“Kontraksi ini memicu rasa ingin buang air kecil lebih sering dari biasanya,” tutur dr Harrina E Rahardjo, Sp. U(K) , Phd. Hal itulah yang membuatnya menyarankan agar seseorang terutama pada perempuan agar jangan menganggap sepele kebisaan sering kencing atau beser.
Herina menjelaskan bahwa organ ginjal berfungsi menyaring darah dan menghasilkan urine. Urine yang terbentuk lalu dialirkan menuju kandung kemih untuk ditampung sementara.
Pada ujung kandung kemih, terdapat sfingter (otot berbentuk cincin) yang menahan urine agar tidak keluar.
“Secara normal, ketika kandung kemih mulai penuh, otak akan mengirimkan sinyal menuju saraf kandung kemih untuk segera buang air kecil. Otot kandung kemih pun berkontraksi (meremas), sfingter terbuka, dan urine akhirnya keluar dalam proses buang air kecil,” katanya.

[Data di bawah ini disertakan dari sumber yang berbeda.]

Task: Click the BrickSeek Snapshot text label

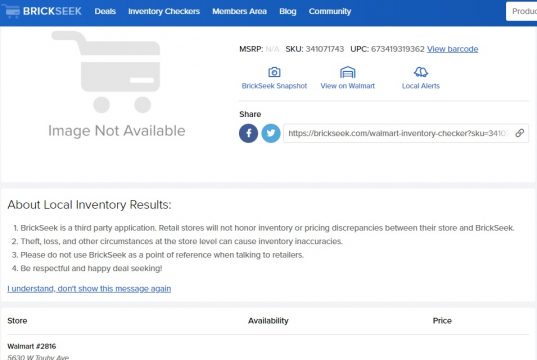Action: [x=274, y=86]
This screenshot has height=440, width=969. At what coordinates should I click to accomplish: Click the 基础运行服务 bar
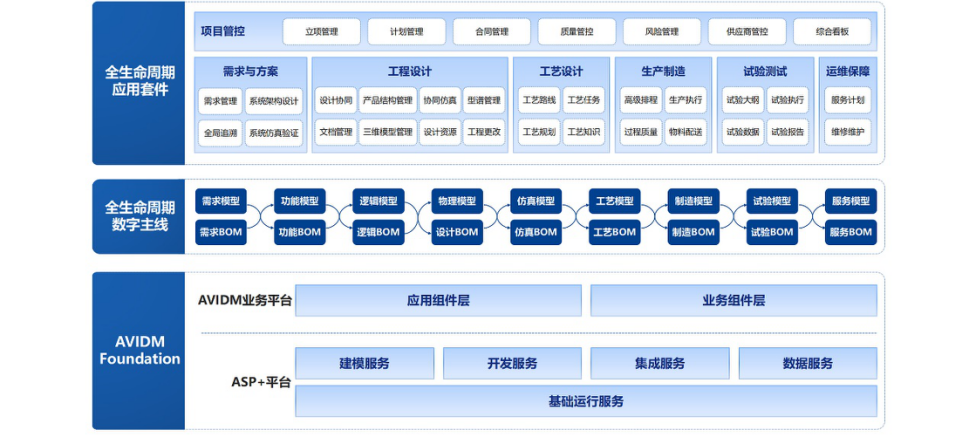click(x=585, y=401)
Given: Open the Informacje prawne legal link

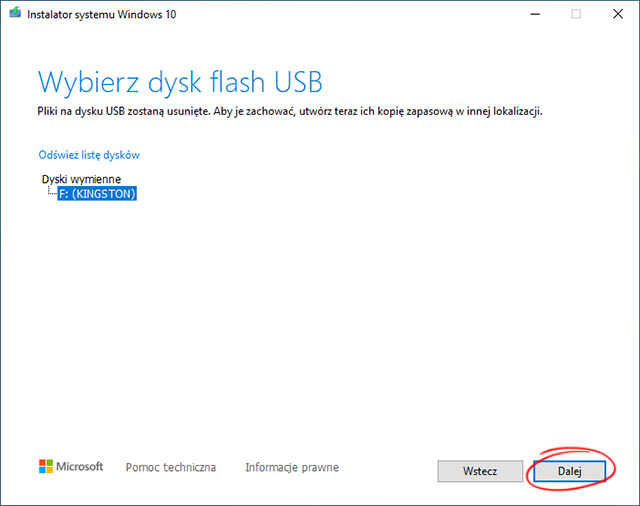Looking at the screenshot, I should [x=292, y=467].
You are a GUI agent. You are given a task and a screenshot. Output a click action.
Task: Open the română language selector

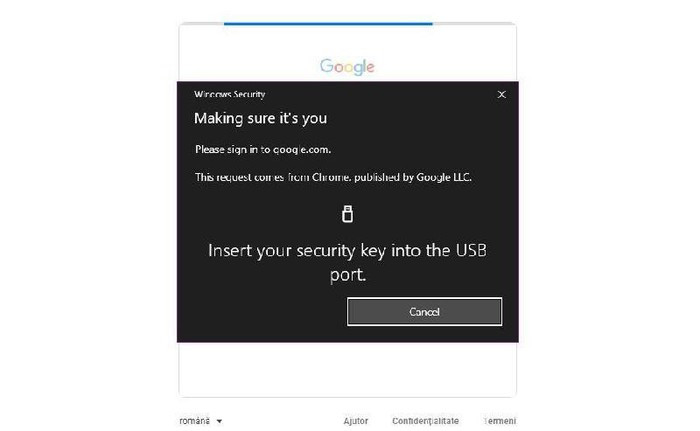[200, 421]
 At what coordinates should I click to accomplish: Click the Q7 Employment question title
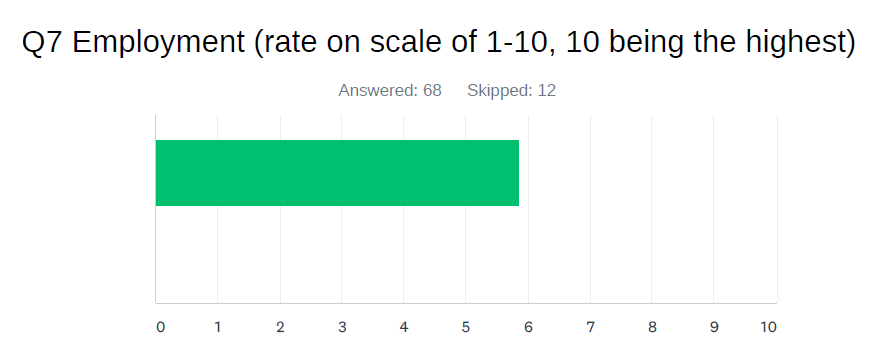click(438, 43)
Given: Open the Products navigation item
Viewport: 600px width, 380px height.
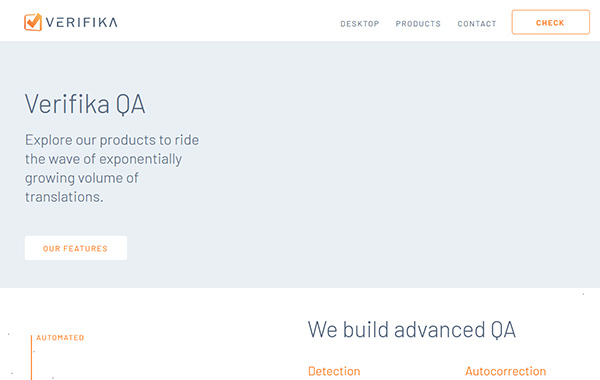Looking at the screenshot, I should 418,24.
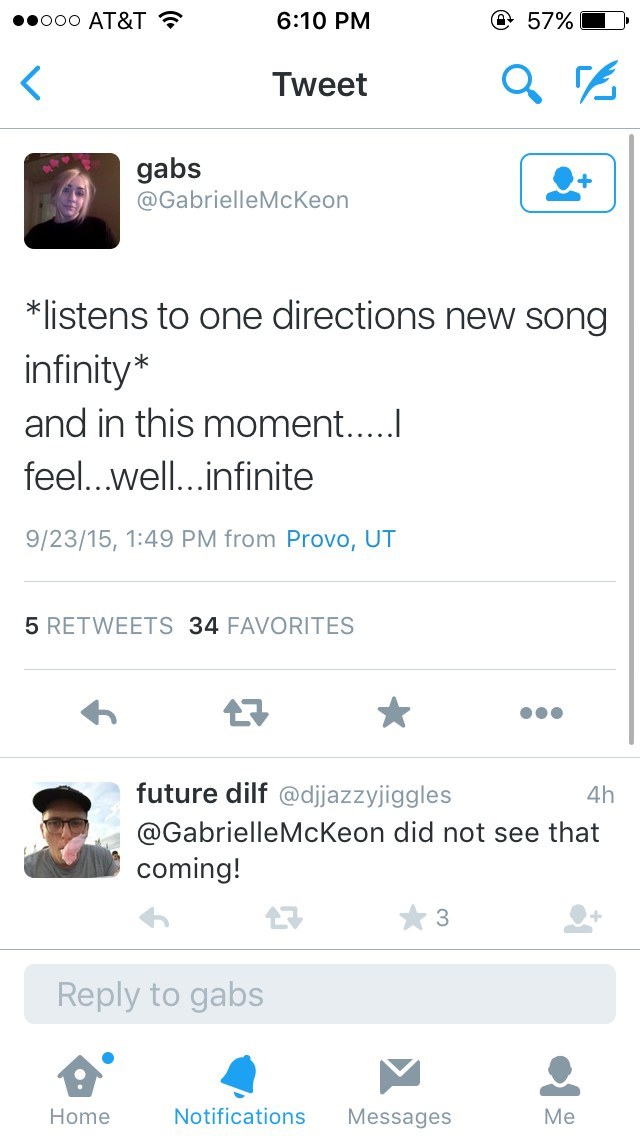Open the search magnifier icon
640x1136 pixels.
pyautogui.click(x=521, y=83)
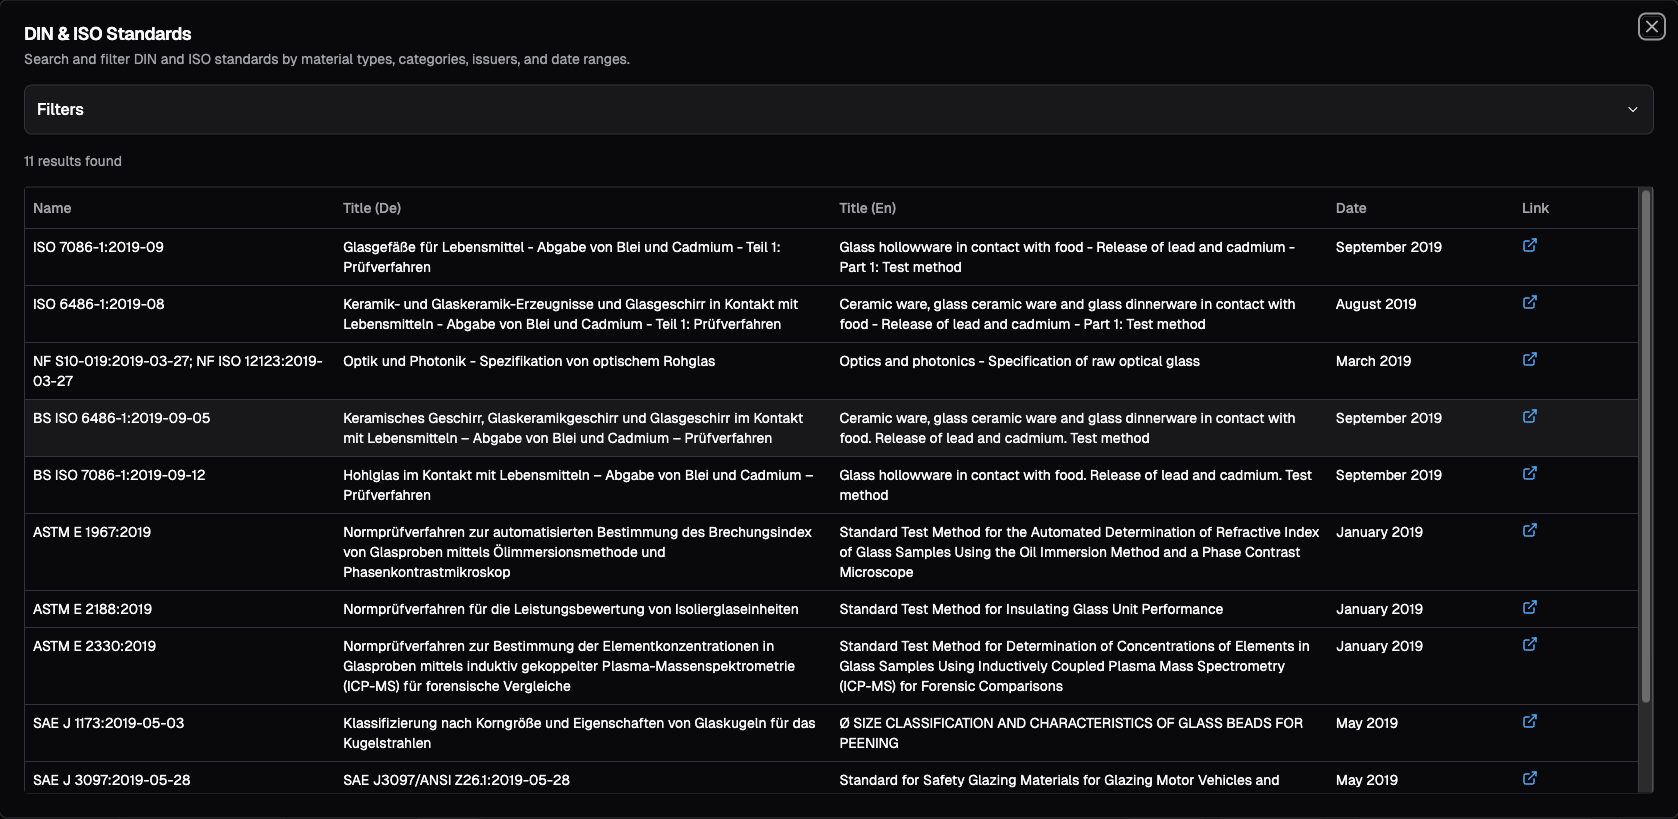
Task: Select the SAE J 1173:2019-05-03 row name
Action: click(x=109, y=723)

Dikatakan Harrina E Rahardjo, terdapat sejumlah kondisi penyebab overactive bladder, yaitu gangguan saraf, akibat stroke atau multiple sclerosis.
Selain itu karena infeksi saluran kemih dengan gejala yang mirip kandung kemih overaktif, perubahan hormon selama menopause dan kerusakan saraf akibat penyakit diabetes.
Bahkan bisa juga karena adanya tumor atau batu pada kandung kemih serta pembesaran prostat, sembelit, atau efek samping operasi dan konsumsi obat-obatan yang meningkatkan produksi urine.
“Dan mengkonsumsi alkohol serta kafein atau terjadi penurunan fungsi kandung kemih seiring bertambahnya usia,” ungkap Harrina menjelaskan akan sejumlah kondisi penyebab OAB.
Terapi Solusi
Beberapa orang menganggap overactive bladder atau OAB sebagai sebuah gangguan dan umum dialami manusia lanjut usia. Meski demikian hal ini bukan berarti boleh dianggap wajar.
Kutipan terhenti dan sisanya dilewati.